## [Work task]
Quote word for word the lines starting at the line with "This screenshot has width=1372, height=888." and ending at the final line of the entries. Leave out any pictures.

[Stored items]
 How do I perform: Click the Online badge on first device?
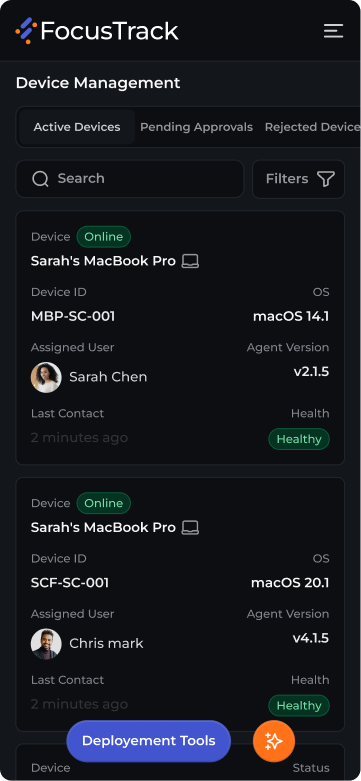(x=104, y=237)
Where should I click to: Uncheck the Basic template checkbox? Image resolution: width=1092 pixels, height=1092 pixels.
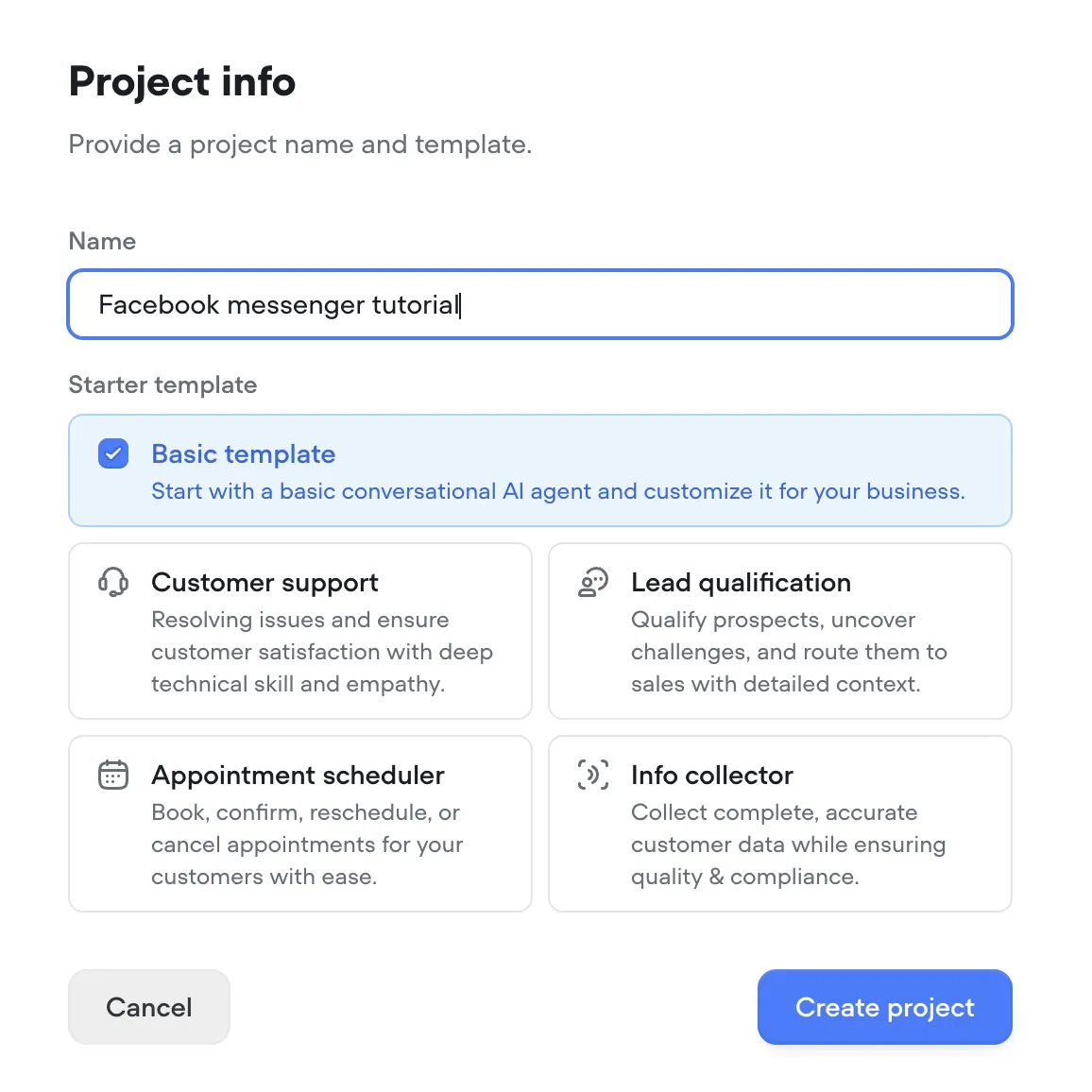(x=113, y=453)
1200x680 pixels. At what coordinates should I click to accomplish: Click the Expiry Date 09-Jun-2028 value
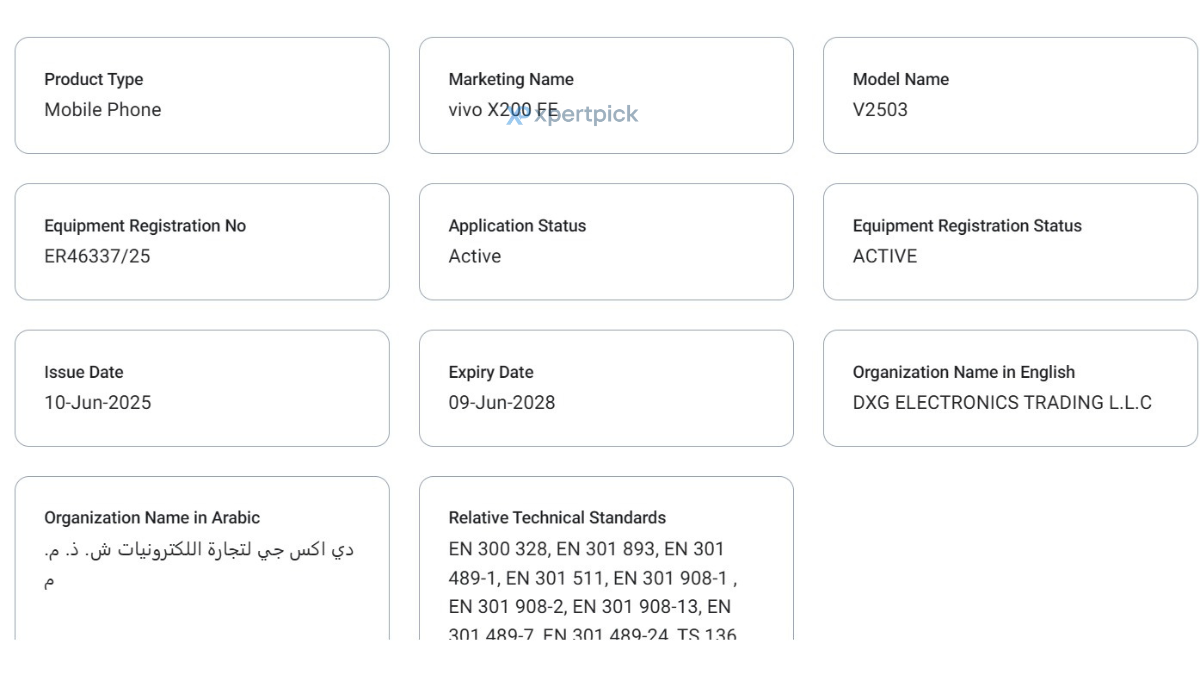(x=502, y=403)
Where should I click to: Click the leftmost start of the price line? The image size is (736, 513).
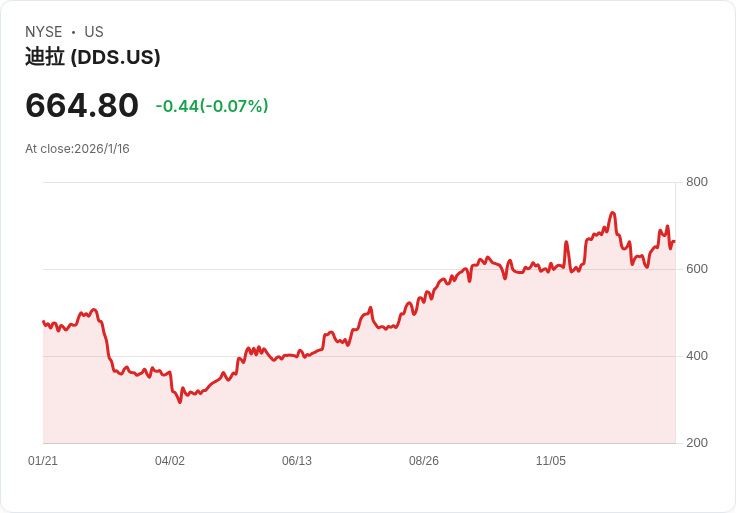(x=43, y=321)
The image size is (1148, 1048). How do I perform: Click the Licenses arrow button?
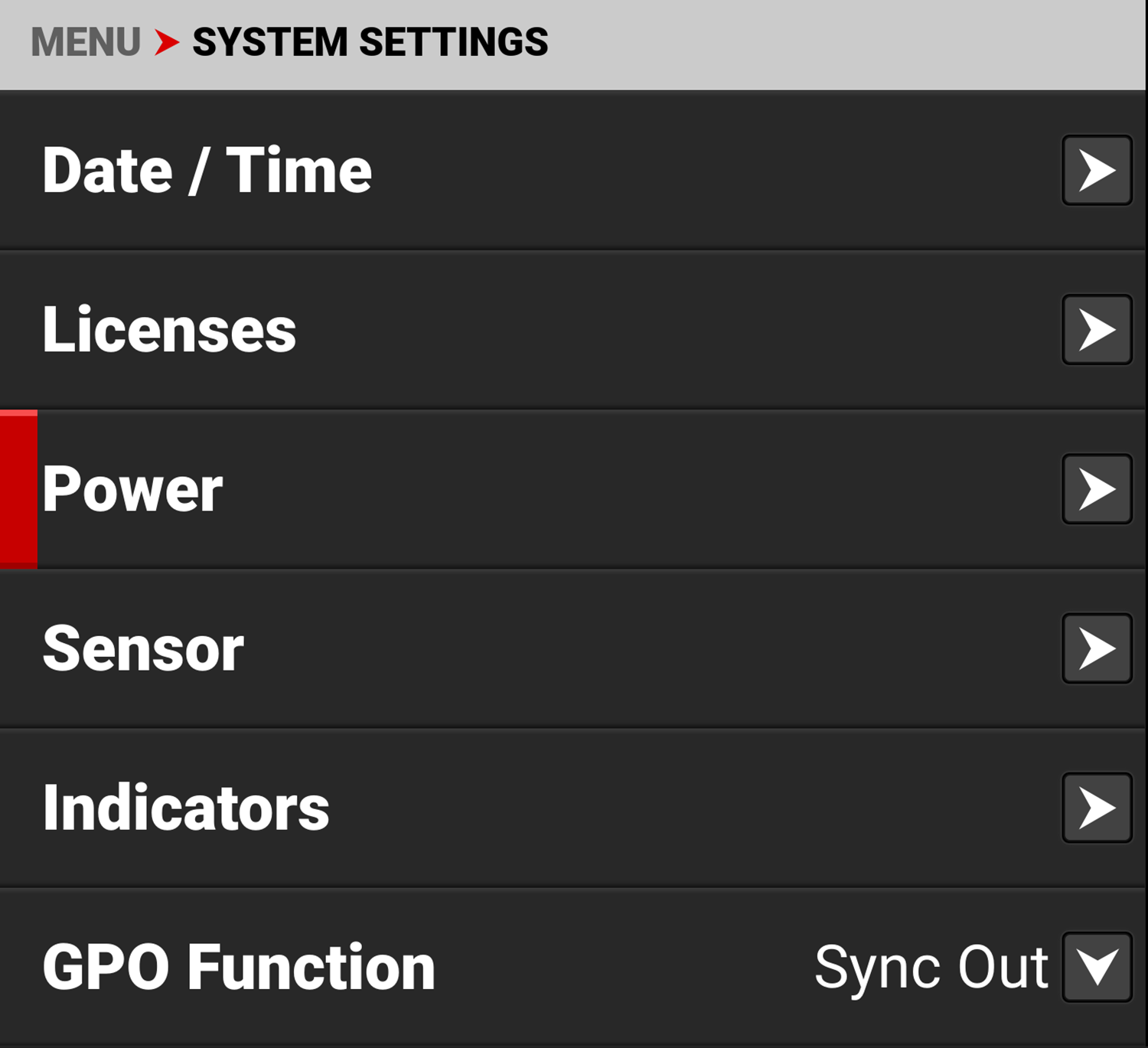point(1097,329)
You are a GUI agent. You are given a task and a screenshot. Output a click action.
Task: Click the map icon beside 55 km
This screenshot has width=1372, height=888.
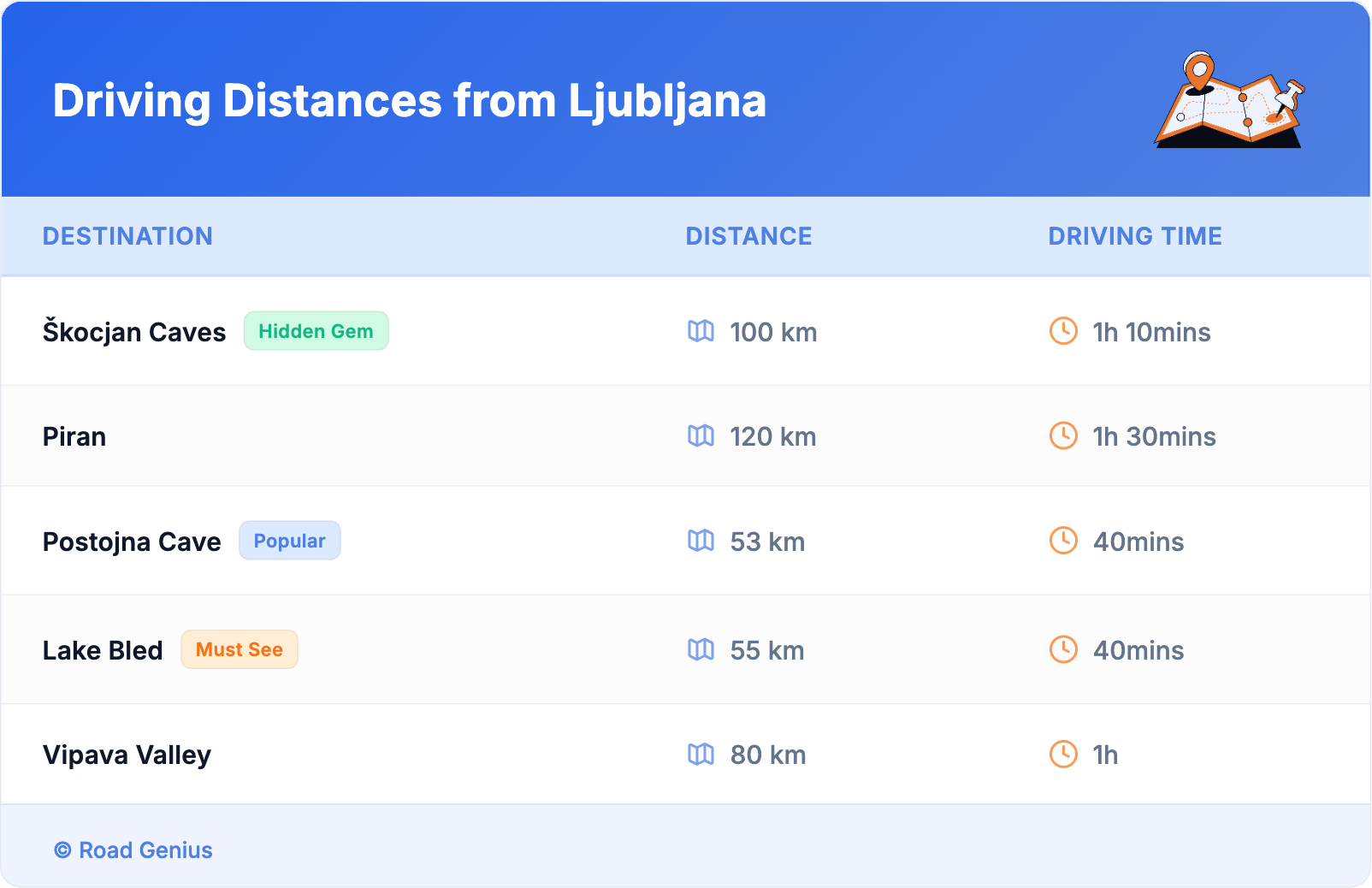pyautogui.click(x=701, y=650)
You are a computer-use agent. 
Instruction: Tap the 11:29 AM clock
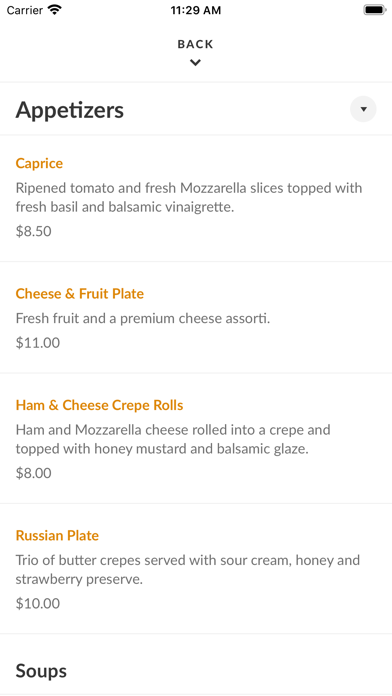coord(196,10)
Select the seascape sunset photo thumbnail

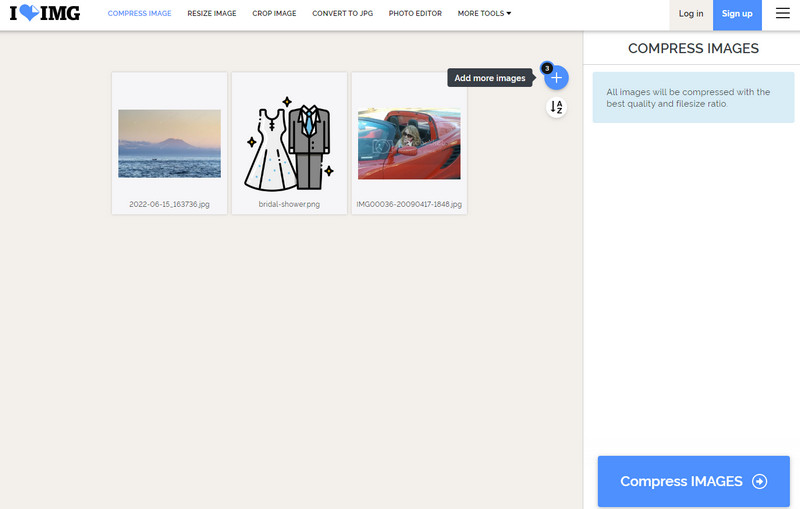[169, 143]
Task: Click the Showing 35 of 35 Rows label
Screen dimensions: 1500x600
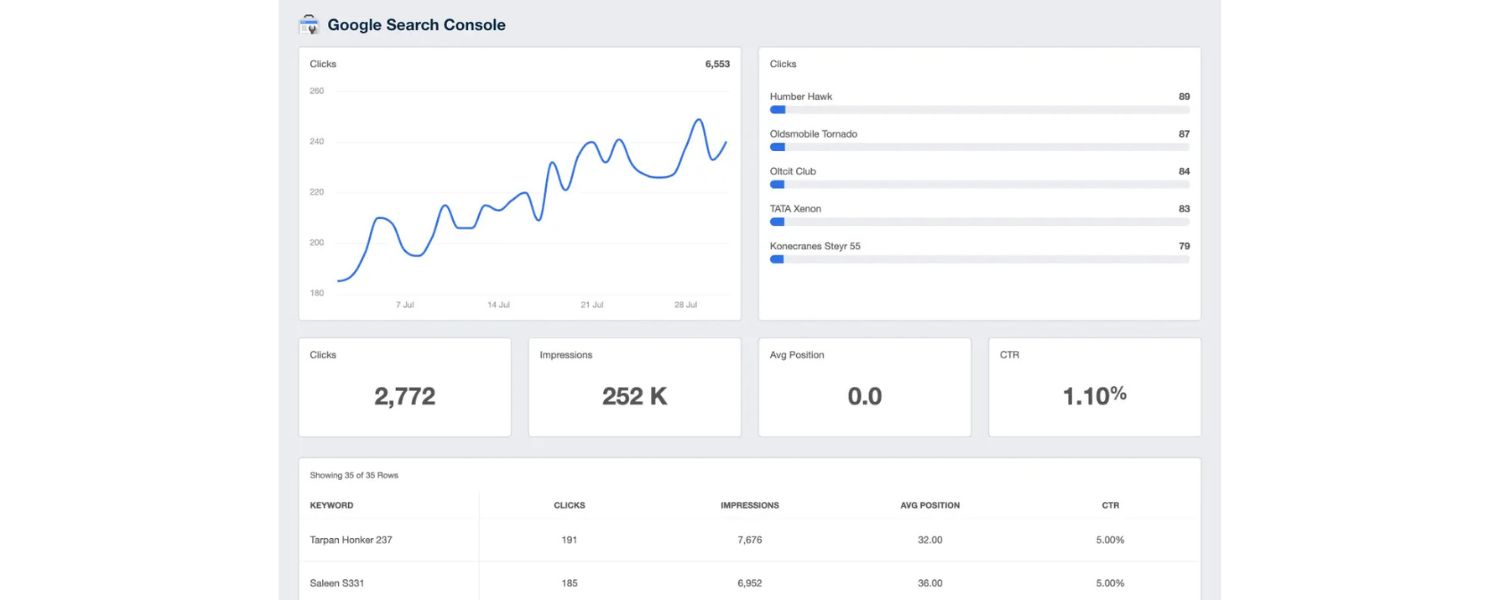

## [Completed exercise]
This screenshot has width=1372, height=888.
pyautogui.click(x=701, y=650)
You are a computer-use agent. 
Instruction: Tap the 11:29 AM clock
coord(196,10)
Select the seascape sunset photo thumbnail

[169, 143]
Task: Click the Showing 35 of 35 Rows label
Screen dimensions: 1500x600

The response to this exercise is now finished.